#### PASSAGE FOR REVIEW:
────────────────
Clergymen.—Priests and ministers of the Gospel are exempted from service on juries and from service in the militia of the State. A clergyman’s real and personal property to the extent of $1500 is exempt from taxation, if he is regularly engaged in performing his duty, is permanently disabled by impaired health, or is over seventy-five years old. The dwelling-houses and lots of religious corporations, actually used by the officiating clergymen thereof, are also exempt to the extent of $2000. Any clergyman is empowered at his pleasure to visit all county jails, workhouses, and State prisons when he is in charge of a congregation in the town where they are located.
────────────────
#### WORK TASK 1:
In the passage on clergymen, up to what amount are the dwelling-houses and lots of religious corporations exempt when officiating clergymen actually use them?
#### WORK TASK 2:
Translate this sentence from the passage on clergymen into Spanish: "Priests and ministers of the Gospel are exempted from service on juries and from service in the militia of the State."
#### WORK TASK 3:
Carry the passage on clergymen forward, starting right after its final sentence.
────────────────
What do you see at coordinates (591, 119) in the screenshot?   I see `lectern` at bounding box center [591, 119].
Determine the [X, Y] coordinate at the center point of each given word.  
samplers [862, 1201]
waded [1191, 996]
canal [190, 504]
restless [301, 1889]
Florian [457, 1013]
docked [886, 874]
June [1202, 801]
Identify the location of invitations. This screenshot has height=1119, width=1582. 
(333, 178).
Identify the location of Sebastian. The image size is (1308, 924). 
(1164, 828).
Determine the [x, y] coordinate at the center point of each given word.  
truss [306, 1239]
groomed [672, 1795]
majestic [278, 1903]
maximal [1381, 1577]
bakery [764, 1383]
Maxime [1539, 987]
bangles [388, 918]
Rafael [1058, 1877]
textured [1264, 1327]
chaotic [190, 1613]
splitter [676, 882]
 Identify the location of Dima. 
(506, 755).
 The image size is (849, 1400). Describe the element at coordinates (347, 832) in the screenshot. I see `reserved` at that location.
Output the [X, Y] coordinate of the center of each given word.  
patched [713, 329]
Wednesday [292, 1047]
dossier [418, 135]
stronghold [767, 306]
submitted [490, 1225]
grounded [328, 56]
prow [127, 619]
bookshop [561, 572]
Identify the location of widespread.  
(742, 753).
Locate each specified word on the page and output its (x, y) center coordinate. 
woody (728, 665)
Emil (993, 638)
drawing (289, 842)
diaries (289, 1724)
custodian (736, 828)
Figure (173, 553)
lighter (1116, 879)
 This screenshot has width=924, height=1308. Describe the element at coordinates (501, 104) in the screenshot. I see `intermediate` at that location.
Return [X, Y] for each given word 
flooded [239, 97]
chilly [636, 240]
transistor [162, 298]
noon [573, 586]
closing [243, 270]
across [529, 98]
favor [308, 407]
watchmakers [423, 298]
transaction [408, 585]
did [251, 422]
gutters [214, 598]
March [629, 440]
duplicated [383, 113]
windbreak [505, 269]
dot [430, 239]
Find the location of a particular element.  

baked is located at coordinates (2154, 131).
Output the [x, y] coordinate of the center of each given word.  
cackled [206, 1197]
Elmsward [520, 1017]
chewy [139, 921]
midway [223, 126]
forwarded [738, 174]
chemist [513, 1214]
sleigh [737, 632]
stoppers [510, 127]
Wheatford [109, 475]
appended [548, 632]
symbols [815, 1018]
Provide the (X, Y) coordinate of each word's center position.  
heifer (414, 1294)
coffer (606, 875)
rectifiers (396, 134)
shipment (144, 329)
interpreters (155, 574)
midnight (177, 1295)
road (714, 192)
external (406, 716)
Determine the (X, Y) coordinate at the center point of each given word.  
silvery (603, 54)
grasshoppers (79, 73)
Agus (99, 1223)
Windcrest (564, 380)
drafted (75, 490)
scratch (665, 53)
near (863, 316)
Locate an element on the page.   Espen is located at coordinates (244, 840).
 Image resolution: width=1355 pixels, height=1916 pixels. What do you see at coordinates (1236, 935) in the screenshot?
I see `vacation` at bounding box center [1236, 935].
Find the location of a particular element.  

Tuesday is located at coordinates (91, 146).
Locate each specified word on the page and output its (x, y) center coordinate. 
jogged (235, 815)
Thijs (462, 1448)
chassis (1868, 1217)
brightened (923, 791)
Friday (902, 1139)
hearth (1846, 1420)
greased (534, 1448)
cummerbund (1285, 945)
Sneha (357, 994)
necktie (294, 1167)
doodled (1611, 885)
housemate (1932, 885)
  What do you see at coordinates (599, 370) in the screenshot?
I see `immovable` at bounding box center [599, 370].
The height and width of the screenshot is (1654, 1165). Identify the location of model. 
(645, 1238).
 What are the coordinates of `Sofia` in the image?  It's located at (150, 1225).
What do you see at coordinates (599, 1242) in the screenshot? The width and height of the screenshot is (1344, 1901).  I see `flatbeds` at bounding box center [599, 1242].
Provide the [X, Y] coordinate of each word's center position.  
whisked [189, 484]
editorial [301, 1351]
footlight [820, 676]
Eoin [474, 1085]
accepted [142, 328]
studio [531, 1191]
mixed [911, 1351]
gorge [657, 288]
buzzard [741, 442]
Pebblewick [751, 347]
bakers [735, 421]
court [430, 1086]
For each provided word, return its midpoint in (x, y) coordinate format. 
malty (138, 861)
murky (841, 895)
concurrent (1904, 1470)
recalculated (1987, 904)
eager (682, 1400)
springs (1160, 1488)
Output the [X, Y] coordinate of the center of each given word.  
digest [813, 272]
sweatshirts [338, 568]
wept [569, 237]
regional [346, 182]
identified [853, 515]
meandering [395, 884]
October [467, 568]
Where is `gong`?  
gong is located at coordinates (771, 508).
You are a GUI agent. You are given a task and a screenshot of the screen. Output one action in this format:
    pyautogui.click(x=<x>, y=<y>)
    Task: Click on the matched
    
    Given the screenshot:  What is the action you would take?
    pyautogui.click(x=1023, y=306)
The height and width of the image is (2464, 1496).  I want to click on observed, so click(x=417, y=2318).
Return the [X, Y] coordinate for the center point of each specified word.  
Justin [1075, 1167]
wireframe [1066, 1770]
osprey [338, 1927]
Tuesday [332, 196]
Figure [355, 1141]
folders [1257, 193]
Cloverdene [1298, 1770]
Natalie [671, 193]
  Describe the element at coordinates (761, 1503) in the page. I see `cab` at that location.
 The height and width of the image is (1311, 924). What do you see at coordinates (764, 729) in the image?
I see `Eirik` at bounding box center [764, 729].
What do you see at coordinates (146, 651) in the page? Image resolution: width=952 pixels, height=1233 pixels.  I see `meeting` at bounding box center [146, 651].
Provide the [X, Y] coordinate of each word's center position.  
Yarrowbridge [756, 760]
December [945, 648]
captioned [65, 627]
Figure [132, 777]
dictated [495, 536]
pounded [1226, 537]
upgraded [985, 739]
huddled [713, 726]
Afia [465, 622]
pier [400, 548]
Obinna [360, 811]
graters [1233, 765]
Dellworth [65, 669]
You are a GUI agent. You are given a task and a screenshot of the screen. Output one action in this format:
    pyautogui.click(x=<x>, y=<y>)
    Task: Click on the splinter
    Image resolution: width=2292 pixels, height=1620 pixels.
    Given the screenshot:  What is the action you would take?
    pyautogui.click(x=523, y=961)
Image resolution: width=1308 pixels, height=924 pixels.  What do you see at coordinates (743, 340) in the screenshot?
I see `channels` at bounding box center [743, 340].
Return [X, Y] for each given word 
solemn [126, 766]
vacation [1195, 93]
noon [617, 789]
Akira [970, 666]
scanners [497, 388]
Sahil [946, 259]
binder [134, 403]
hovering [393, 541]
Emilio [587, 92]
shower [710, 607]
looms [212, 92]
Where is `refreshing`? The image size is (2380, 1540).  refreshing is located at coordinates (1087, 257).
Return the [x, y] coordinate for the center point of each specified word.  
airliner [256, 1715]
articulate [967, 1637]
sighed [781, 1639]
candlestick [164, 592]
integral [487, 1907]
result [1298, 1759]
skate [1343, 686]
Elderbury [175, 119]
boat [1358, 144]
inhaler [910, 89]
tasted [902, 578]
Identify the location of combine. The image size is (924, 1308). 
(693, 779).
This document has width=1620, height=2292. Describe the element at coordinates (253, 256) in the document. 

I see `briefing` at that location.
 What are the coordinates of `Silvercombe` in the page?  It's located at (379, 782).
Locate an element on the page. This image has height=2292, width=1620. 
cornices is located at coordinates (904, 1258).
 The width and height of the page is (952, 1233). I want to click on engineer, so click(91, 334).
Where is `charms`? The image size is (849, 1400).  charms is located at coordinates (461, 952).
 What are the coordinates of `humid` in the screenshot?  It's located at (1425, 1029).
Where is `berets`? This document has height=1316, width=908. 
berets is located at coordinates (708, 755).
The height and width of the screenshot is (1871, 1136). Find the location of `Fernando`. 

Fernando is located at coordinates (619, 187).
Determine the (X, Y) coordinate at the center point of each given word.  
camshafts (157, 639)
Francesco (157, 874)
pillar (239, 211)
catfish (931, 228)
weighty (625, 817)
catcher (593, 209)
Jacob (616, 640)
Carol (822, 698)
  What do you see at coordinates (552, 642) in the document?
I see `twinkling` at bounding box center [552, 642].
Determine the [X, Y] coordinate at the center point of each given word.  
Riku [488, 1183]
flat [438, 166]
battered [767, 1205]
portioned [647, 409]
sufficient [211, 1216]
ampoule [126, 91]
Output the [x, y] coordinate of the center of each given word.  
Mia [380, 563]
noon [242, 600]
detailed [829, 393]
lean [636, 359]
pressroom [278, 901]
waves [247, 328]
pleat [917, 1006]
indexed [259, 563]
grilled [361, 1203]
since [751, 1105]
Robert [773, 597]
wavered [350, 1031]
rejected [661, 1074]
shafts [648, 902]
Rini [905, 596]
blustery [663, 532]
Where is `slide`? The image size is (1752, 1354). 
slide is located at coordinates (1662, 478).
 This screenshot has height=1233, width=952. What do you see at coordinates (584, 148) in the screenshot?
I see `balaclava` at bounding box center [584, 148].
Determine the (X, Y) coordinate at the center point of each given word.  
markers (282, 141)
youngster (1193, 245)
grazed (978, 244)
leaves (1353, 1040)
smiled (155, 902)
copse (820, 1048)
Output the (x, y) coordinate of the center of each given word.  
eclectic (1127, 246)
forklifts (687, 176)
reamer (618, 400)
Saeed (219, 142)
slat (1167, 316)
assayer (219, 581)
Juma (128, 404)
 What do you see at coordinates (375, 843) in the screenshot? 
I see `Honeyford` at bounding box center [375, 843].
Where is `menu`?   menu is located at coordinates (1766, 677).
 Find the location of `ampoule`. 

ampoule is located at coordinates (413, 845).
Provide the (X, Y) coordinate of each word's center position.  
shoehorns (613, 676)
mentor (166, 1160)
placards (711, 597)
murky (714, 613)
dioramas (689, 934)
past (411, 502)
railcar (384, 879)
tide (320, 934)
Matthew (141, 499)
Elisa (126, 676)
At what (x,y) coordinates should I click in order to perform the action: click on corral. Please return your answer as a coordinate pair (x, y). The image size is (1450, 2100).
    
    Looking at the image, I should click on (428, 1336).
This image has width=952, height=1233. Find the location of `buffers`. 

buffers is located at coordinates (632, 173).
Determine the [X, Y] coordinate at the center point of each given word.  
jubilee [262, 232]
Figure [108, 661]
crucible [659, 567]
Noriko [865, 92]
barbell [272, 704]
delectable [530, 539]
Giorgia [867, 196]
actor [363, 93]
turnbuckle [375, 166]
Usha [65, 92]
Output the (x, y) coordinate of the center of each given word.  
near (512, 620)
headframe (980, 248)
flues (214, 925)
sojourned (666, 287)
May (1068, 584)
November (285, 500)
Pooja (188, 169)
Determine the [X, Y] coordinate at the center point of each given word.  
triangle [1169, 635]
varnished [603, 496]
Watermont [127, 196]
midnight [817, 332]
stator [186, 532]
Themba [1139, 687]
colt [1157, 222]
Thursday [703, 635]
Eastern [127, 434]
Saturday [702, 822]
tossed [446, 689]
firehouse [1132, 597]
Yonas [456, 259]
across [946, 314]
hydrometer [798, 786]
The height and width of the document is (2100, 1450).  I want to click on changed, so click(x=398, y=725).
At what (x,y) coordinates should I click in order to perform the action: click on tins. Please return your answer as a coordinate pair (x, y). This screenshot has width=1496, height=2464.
────────────────
#### EXERCISE OUTPUT 1:
$2000

#### EXERCISE OUTPUT 2:
Los sacerdotes y ministros del Evangelio están exentos del servicio como jurados y del servicio en la milicia del Estado.

#### EXERCISE OUTPUT 3:
Holidays.—The legal holidays of the State are New Year’s Day, Lincoln’s Birthday (February 12), Washington’s Birthday (February 22), Memorial Day (May 30), Independence Day (July 4), Labor Day (first Monday of September), Columbus Day (October 12), and Christmas Day. If any of these days fall on Sunday, the day following is a public holiday. The statute also provides that the day of the general election, and each day appointed by the President of the United States or by the Governor of the State as a day of “general thanksgiving, general fasting and prayer, or other general religious observances”, shall be holidays. Each Saturday, which is not a holiday, is a half-holiday. There is of course no religious significance in the creation of any of these holidays, as far as the State is concerned. Good Friday, by general custom, is observed as a holiday throughout the State, although it is not designated as a legal holiday. The rules of the local school boards throughout the State also provide liberty to both Christian and Jewish scholars to take time from the school attendance for religious observances on their respective holy-days.